In 2019—Bell’s first in New Jersey—the New York Jets back experienced his worst professional season. Putting up a less-than-stellar 3.2 yards per carry mark over 15 regular-season games, the Michigan State product could not get things going.
Anybody with half a brain understands why. But now with a new big man in town, No. 26 is gushing about the season, and, of course, the kid who will lead the way to the left.
“Oh, Big Ticket,” is how Bell first responded when asked about the rookie. “Me, personally, I’ve never seen somebody like that in person, so when I first saw him, I was excited. And just to see him work every day, he’s a guy who understands football. Big guys will usually try to use their weight, but he’s got the hands, he’s got the hand-eye coordination, and he’s a smart player. He gets it.”
Becton, 21, represents an organizational-changing individual. Joe Douglas’s first-ever draft choice for the Jets put an end to the organization’s 14-year first-round offensive lineman drought. Not since 2006 have the Jets decided to appropriately focus on youth upfront.
Funny things happen when personnel decision-makers get serious about the most critical five-man unit in sports.
When the rookie duo that was Mike Tannenbaum and Eric Mangini selected D’Brickashaw Ferguson and Nick Mangold in the first round of the 2006 NFL Draft, the Jets roster was considered as near-laughingstock level. Guys like Kevan Barlow, Chris Baker and the unknown Jerricho Cotchery were expected to start offensively.
Nobody thought anything great was on the horizon. Ferguson and Mangold had a different idea, and their play helped transform an offense equipped with a league-worst weapons group into a middle-of-the-pack-type unit.
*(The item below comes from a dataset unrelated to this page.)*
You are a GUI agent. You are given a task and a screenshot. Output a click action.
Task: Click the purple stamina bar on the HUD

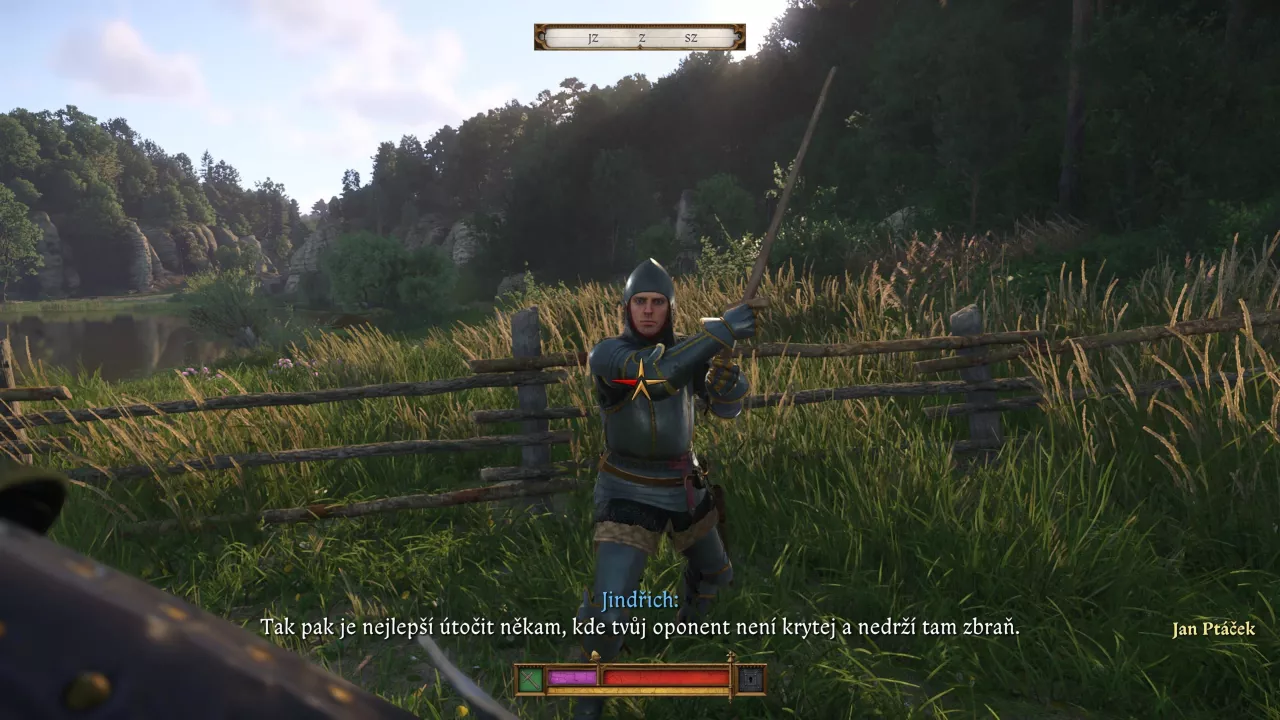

Everybody in Florham Park, NJ is hoping Becton (and free-agent signing Connor McGovern) can do the same for the 2020 version. The encouraging part about that thought is the first impression Becton delivers and his desire to progress.
“If he (Becton) makes a mistake, he gets upset about it,” Bell added. “He’s a competitor, and that’s what you want … especially (for an) offensive lineman. He can be a really, really, really special player. He’s got the gifts to do it. He wants to do it, so that’s the biggest thing about him.”
New York is slated to open the season against the Buffalo Bills this Sunday, 1 p.m. ET. Without a preseason, coupled with the strangest offseason in football history, questions surrounding every team are flying in from every angle.
Just how will the league-worst (DVOA) offense perform better in 2020?
Perhaps one of the sunny spots is the idea this coaching staff enters year No. 2 with the team. Those teams with a brand-new coaching staff picked the wrong offseason to shake things up.
Le'Veon Bell on Week 1:
"Guys are ready and they're hyped about it." Bell says it's gonna be "fun" to go up to Buffalo. #TakeFlight
— Robby Sabo (@RobbySabo) September 10, 2020
“Me, personally, I understand the offense so much better that’s it’s not even close,” Bell said about entering year No. 2 of the Adam Gase offense. “It’s not even close. Just me, king of looking at the team, guys are a lot more comfortable, guys know their assignments. You know, like Sam (Darnold), he knows exactly where to go, what to do (and) what situation to put us in.”
The first mid-to-outside zone to the left side will feature Becton as the guy who needs to deliver for his back. Hands, eye-coordination and a desire to improve? If Le’Veon Bell is right about the mountain on the left side of the line, the running back so many football fans know will reemerge in 2020.
Well, as long as the rest of the offensive line obliges.